PairDETR : Joint Detection and Association of Human Bodies and Faces

Ammar Ali · Georgii Gaikov · Denis Rybalchenko · Alexander Chigorin · Ivan Laptev · Sergey Zagoruyko

Arch 4A-E Poster #25
[ ]
Wed 19 Jun 10:30 a.m. PDT — noon PDT


Image and video analysis requires not only accurate object detection but also the understanding of relationships among detected objects.Common solutions to relation modeling typically resort to stand-alone object detectors followed by non-differentiable post-processing techniques. Recently introduced detection transformers (DETR) perform end-to-end object detection based on a bipartite matching loss. Using traditional object detection methods or even DETR-based models (deformable detr, dino, etc.) lacks the ability to detect objects and their relationships directly.In this paper, we build on this approach and extend it to the joint detection of objects and their relationships.A naive extension of DETR to object relations, however, leads to a NP-hard problem.

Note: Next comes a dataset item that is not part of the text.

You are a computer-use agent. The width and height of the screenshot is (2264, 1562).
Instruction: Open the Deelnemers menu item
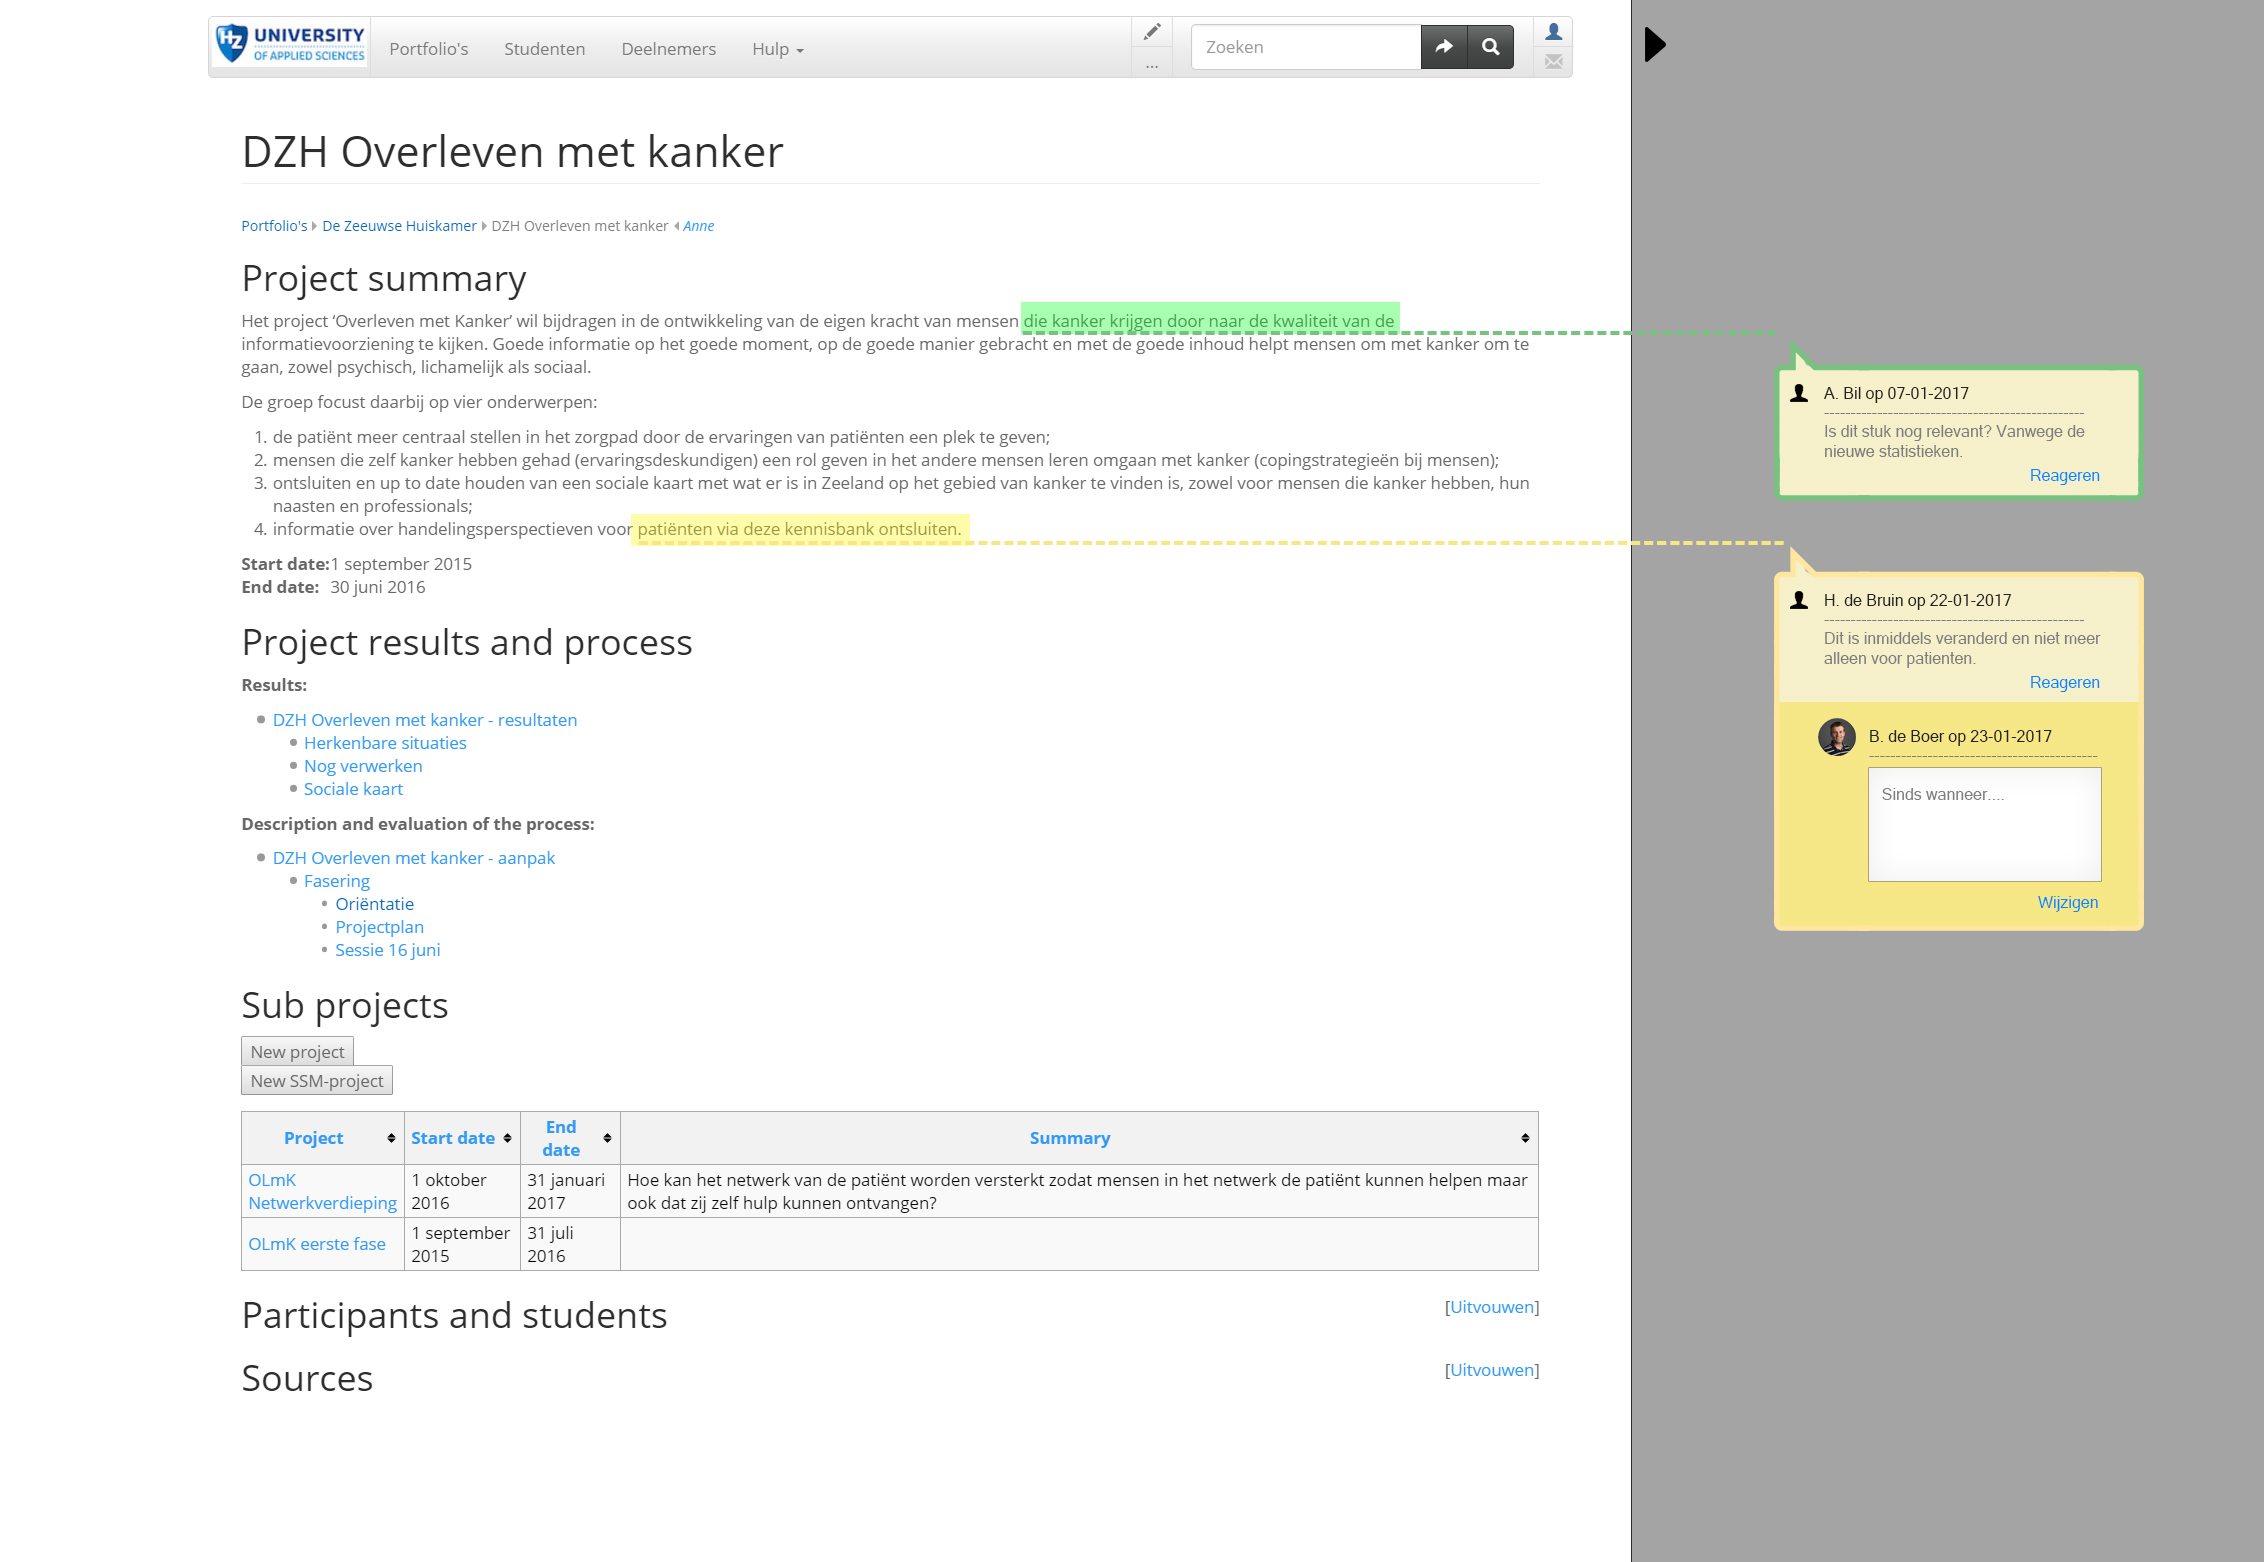668,49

To this end, we propose an approximate solution based on bipartite matching.While our method can generalize to an arbitrary number of objects, we here focus on the modeling of object pairs and their relations.In particular, we apply our method PairDETR to the problem of detecting human bodies, faces, and associations between bodies and faces of the same person. Our approach not only eliminates the need for hand-designed post-processing but also achieves excellent results for body-face associations.We evaluate PairDETR on the challenging CrowdHuman and CityPersons datasets and demonstrate a significant improvement over the state of the art. Our training code and pre-trained models will become publicly available.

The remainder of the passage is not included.